Lo podía imaginar con tanta claridad que cuando le vio dejar la taza sobre el suelo y volverse hacia ella, sintió un repentino ataque de pánico, al pensar que podía haber hablado en voz alta. Pero Gray no la tomó en sus brazos, sino que se limitó a decir que tenían que marcharse antes de que el ganado se fuera demasiado lejos, y se puso de pie.
Después llevó a Alice hasta el coche, mientras Clare recogía lo que había sobrado de la comida con las manos temblorosas y Ben apagaba el fuego. Para cuando hubo terminado de recoger, todos los hombres montaban ya sus caballos, listos para partir y Gray había colocado ya a Alice en el coche.
– ¿Seguro que estás bien, Clare? -le preguntó con el ceño fruncido, después de cerrar el maletero-. Has estado muy callada.

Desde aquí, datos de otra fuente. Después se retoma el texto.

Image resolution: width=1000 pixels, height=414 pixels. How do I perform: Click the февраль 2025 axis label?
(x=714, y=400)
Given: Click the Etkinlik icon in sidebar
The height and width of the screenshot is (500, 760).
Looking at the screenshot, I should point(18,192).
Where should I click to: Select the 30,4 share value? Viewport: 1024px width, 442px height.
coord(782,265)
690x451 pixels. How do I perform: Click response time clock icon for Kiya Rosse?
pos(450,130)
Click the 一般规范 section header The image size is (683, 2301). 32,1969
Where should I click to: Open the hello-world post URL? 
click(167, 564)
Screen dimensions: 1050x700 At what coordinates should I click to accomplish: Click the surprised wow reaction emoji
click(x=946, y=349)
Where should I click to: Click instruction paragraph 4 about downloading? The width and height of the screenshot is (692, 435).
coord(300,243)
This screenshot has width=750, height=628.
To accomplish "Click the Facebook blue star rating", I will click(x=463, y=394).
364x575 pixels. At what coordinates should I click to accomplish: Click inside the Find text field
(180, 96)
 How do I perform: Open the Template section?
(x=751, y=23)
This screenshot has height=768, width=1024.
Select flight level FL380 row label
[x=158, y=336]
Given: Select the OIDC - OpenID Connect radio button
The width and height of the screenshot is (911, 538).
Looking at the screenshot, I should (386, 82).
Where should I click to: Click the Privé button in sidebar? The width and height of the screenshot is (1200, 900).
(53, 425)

Clare le esquivó la mirada.
– Estoy bien -acertó a decir-. Supongo que serán los típicos nervios de antes de la boda.
Gray asintió como si la comprendiera perfectamente.
– Solo cuatro días más y todo habrá terminado.
Se refería a la boda, pero a Clare se le clavaron sus palabras en el corazón como un cuchillo y con los ojos de lágrimas se apresuró a meterse en el coche, antes de que Gray se diera cuenta. Todo terminaría pronto. Jack regresaría y ella tendría que decir adiós y pasarse el resto de la vida tratando de olvidar a Gray.